(SET EXERCISE):
Could you give the rows again, from the one holding "Task: Tick the checkbox next to Clément Démo" through the end of the rows inclusive, swapping "checkbox" for "check box" and changing nothing else? Leave the pictures out.

== EXTRACTED MATERIAL ==

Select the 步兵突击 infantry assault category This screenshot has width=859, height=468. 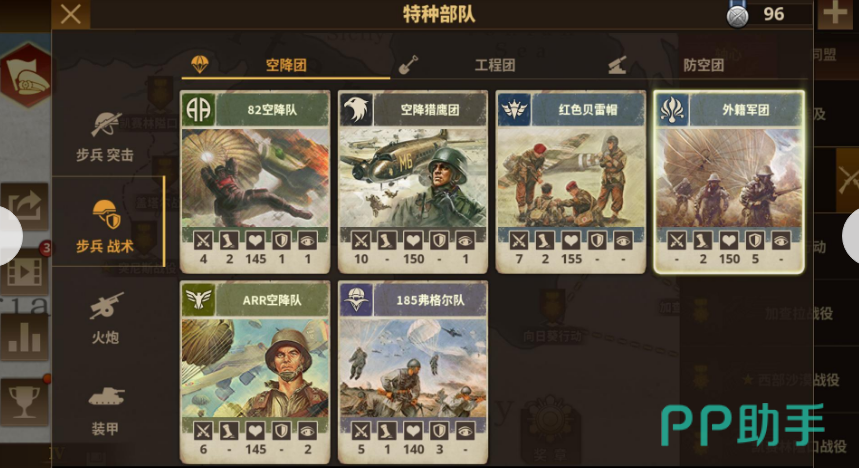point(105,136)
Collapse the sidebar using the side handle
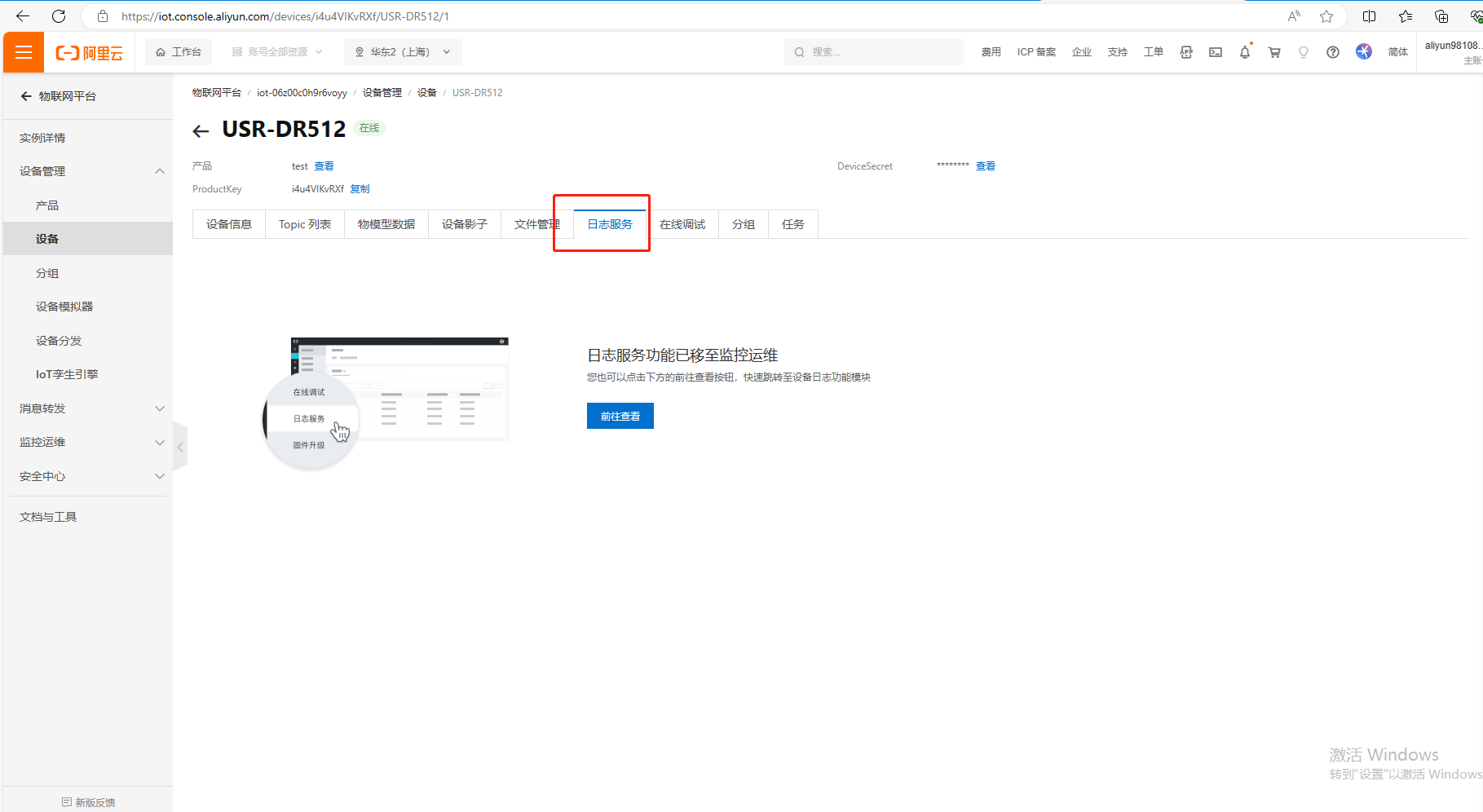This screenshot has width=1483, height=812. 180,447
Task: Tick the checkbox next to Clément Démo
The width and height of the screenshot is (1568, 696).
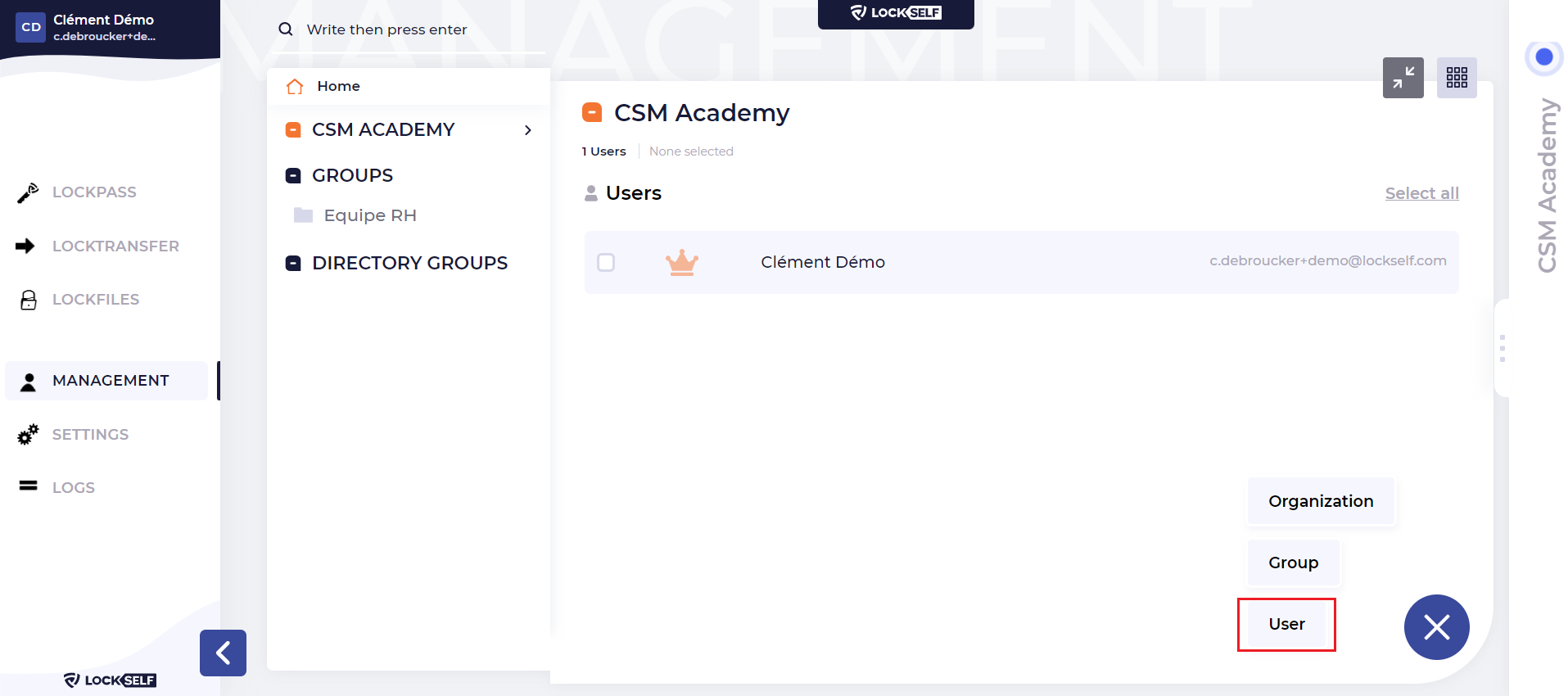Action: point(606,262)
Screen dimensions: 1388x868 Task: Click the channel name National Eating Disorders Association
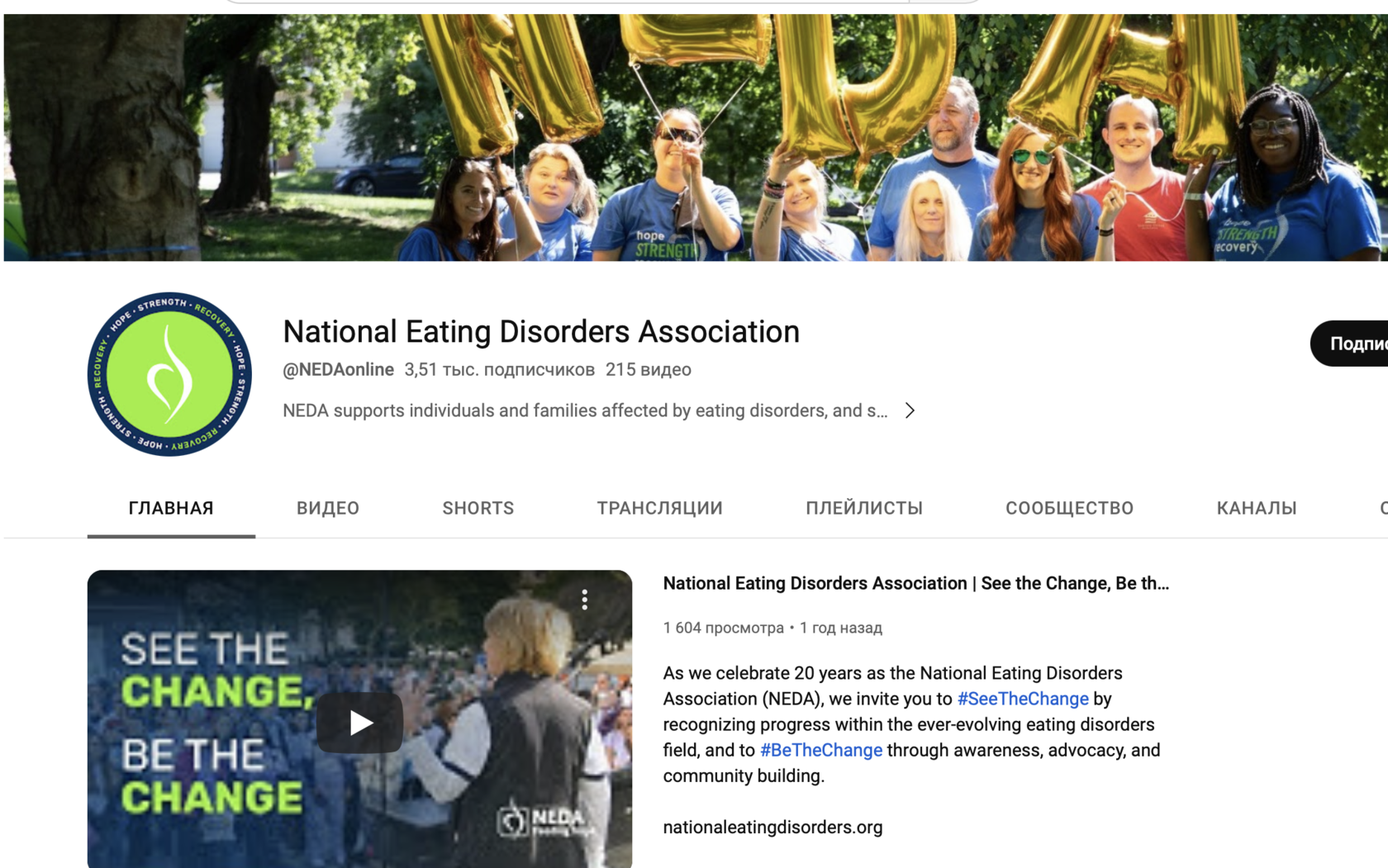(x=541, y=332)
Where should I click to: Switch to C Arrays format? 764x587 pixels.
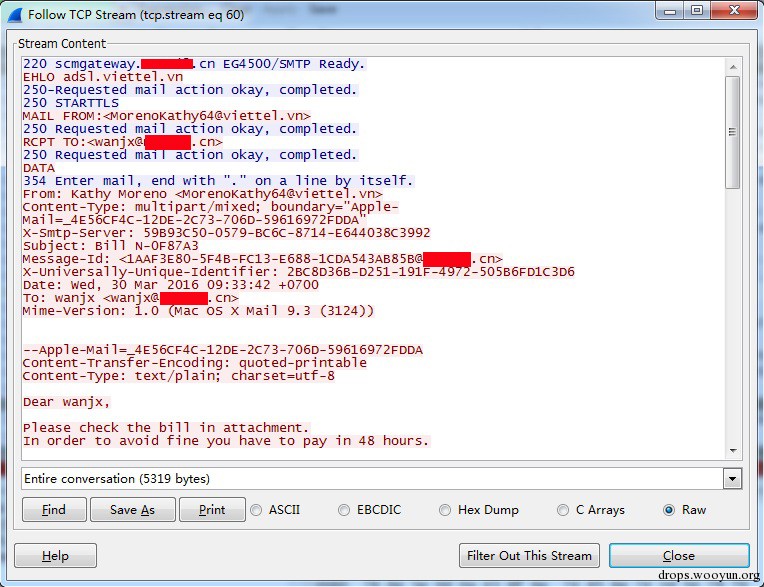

===

(WRITTEN ANSWER):
Task: Tick the check box next to Clément Démo
The width and height of the screenshot is (1568, 696).
Action: point(606,262)
Screen dimensions: 1388x868 Task: Click the channel name National Eating Disorders Association
(x=541, y=332)
Where should I click to: Switch to C Arrays format? 764x587 pixels.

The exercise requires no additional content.